Mme Kyte était à Kigali pour le Forum de l’énergie durable de trois jours pour l’Afrique de l’Est 2018 qui a débuté lundi, 19 mars 2018.
Lors d’un entretien exclusif avec IGIHE, Rachel Kyte a salué les efforts des pays d’Afrique de l’Est pour fournir un accès universel à de l’énergie abordable, fiable et durable à leurs populations, comme indiqué dans l’objectif 7 des Objectifs de développement durable (ODD) qui doivent être atteint d’ici 2030.
Elle a toutefois noté que l’accès à l’énergie de 25% de l’Afrique de l’Est est toujours parmi les plus bas du monde, car il est parti d’une base faible. Elle a ainsi exhorté aux pays de l’AE à se fixer des objectifs plus ambitieux et d’agir plus vite pour atteindre l’objectif sur l’accès à l’énergie plus tôt, car c’est une condition préalable à la réalisation d’autres objectifs d’ici 2030.
M. Kyte a déclaré qu’il n’y avait aucune raison que la région ne puisse atteindre son objectif compte tenu de ses ressources énergétiques et de ses potentiels techniques, appelant à la contribution de toutes les parties prenantes : gouvernements, partenaires au développement, secteur privé, société civile et tous les citoyens.
L’integralité de l’interview
IGIHE : Comment percevez-vous l’état des énergies renouvelables dans la région de l’Afrique de l’Est et au Rwanda en particulier, par rapport à d’autres parties du monde ?

----

### CONSIGNE
Recopiez sans rien changer le passage de l'article sur l'énergie en Afrique de l'Est qui commence à « Lors d’un entretien » et se termine à « atteint d’ici 2030. ».

----

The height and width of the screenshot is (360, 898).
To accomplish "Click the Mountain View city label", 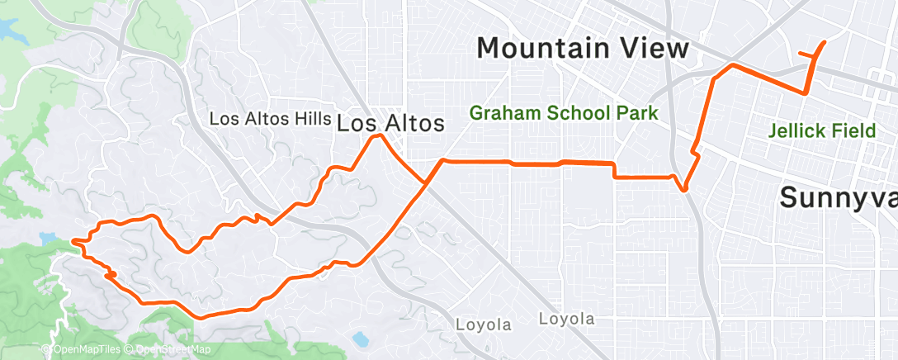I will pyautogui.click(x=583, y=48).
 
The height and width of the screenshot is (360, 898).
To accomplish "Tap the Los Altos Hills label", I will pyautogui.click(x=271, y=119).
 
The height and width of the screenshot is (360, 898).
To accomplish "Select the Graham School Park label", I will pyautogui.click(x=565, y=113).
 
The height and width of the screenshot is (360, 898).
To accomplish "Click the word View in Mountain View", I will pyautogui.click(x=652, y=48).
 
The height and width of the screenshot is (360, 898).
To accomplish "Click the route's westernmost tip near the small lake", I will pyautogui.click(x=73, y=241).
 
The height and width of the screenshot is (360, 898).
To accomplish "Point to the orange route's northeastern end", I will pyautogui.click(x=824, y=43).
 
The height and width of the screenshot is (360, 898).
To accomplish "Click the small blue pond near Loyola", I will pyautogui.click(x=360, y=339).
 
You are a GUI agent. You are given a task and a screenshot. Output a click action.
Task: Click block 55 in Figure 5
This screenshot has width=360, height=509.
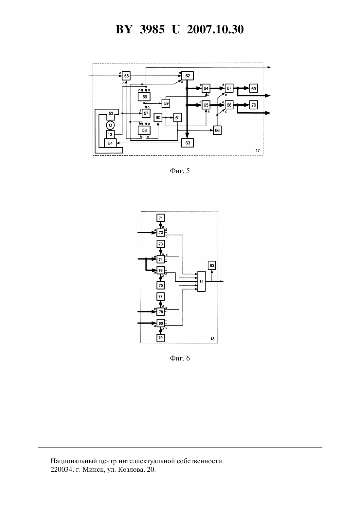click(x=126, y=76)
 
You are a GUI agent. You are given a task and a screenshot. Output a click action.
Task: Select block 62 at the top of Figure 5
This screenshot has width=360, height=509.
click(x=188, y=76)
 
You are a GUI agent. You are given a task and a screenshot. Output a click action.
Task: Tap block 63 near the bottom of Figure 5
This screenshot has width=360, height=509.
click(x=188, y=143)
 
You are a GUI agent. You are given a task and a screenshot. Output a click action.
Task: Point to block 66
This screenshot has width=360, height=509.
click(x=217, y=130)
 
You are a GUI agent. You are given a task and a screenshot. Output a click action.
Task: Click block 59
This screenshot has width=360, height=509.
click(x=166, y=103)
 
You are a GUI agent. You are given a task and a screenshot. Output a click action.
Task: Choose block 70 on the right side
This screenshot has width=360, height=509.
click(x=253, y=105)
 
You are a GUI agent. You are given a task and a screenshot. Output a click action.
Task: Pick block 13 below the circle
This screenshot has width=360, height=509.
click(x=110, y=134)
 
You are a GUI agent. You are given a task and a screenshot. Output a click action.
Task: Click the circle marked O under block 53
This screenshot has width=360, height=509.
click(x=110, y=125)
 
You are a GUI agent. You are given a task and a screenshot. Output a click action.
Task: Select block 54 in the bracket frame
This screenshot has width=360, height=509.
click(x=110, y=143)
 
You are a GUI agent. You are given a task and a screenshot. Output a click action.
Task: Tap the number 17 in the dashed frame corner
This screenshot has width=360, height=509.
click(x=258, y=150)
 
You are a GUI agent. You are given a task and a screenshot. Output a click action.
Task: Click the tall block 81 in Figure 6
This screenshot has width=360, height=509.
click(x=202, y=281)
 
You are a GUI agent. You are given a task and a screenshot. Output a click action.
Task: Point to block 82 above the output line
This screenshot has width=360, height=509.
click(x=212, y=265)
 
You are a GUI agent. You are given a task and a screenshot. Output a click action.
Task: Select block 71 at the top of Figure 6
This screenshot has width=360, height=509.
click(x=161, y=218)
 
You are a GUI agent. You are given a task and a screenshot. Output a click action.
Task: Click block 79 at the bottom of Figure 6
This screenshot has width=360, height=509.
click(x=160, y=338)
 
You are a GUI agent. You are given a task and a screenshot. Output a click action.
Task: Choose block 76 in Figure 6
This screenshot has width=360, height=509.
click(x=161, y=271)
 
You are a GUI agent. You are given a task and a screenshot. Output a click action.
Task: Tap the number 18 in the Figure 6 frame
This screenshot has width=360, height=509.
click(x=212, y=339)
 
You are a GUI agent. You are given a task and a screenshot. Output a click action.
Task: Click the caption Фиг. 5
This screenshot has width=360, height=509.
click(x=180, y=171)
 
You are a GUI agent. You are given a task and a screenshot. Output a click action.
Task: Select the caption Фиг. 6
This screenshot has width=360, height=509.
click(x=180, y=358)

----

### CORRIGÉ
Lors d’un entretien exclusif avec IGIHE, Rachel Kyte a salué les efforts des pays d’Afrique de l’Est pour fournir un accès universel à de l’énergie abordable, fiable et durable à leurs populations, comme indiqué dans l’objectif 7 des Objectifs de développement durable (ODD) qui doivent être atteint d’ici 2030.